INSTRUCTIONS TO FOLLOW
Copy the entries below exactly; any picture among them should be left out.

------ EXTRACTED ENTRIES

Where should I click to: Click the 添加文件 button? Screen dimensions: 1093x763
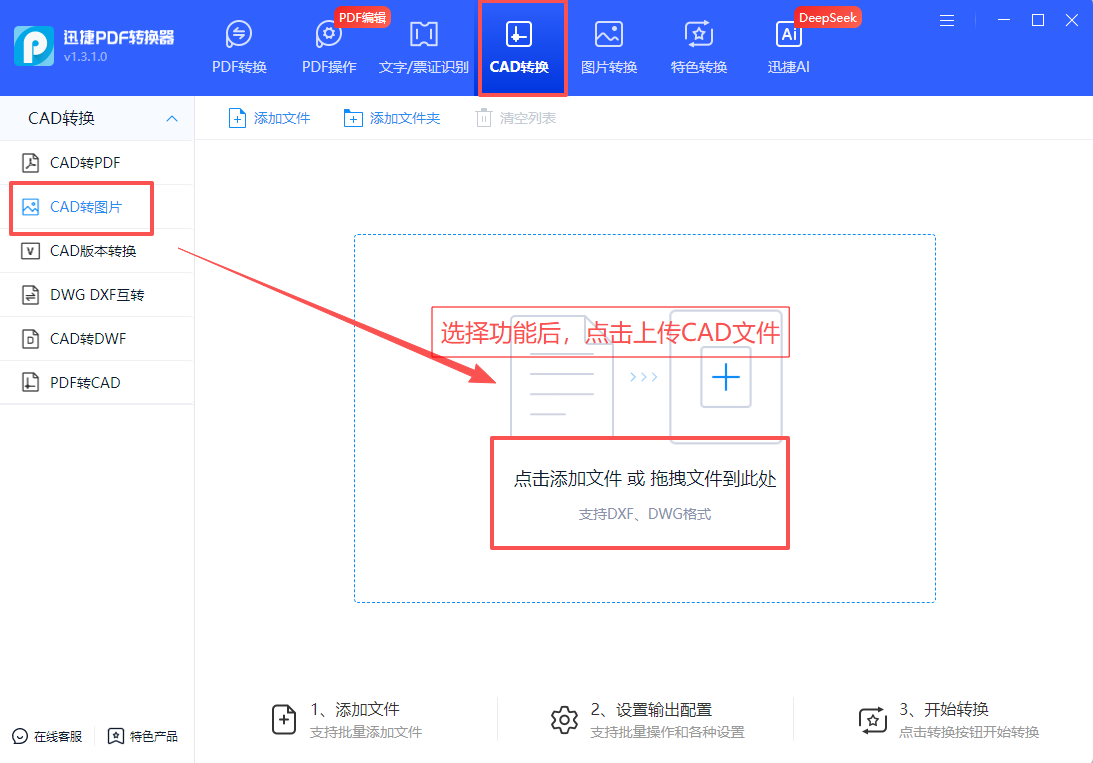pyautogui.click(x=267, y=117)
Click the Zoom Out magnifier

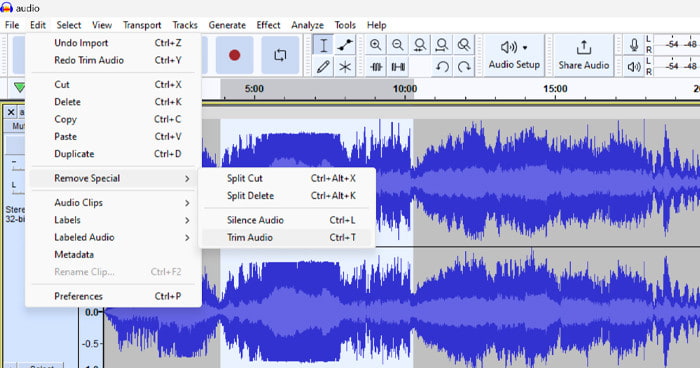[397, 45]
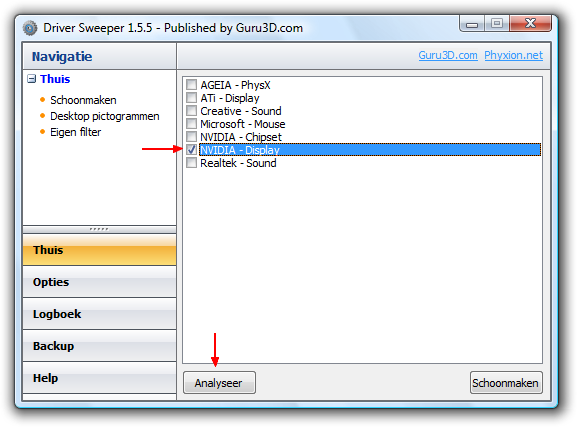This screenshot has width=577, height=427.
Task: Switch to the Opties panel tab
Action: (99, 282)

------------

ANSWER FOR THE TASK
Where should I click to: Click the 添加文件 button? Screen dimensions: 1093x763
pyautogui.click(x=267, y=117)
Click the Zoom Out magnifier

[397, 45]
This screenshot has width=577, height=427.
Task: Switch to the Opties panel tab
Action: (99, 282)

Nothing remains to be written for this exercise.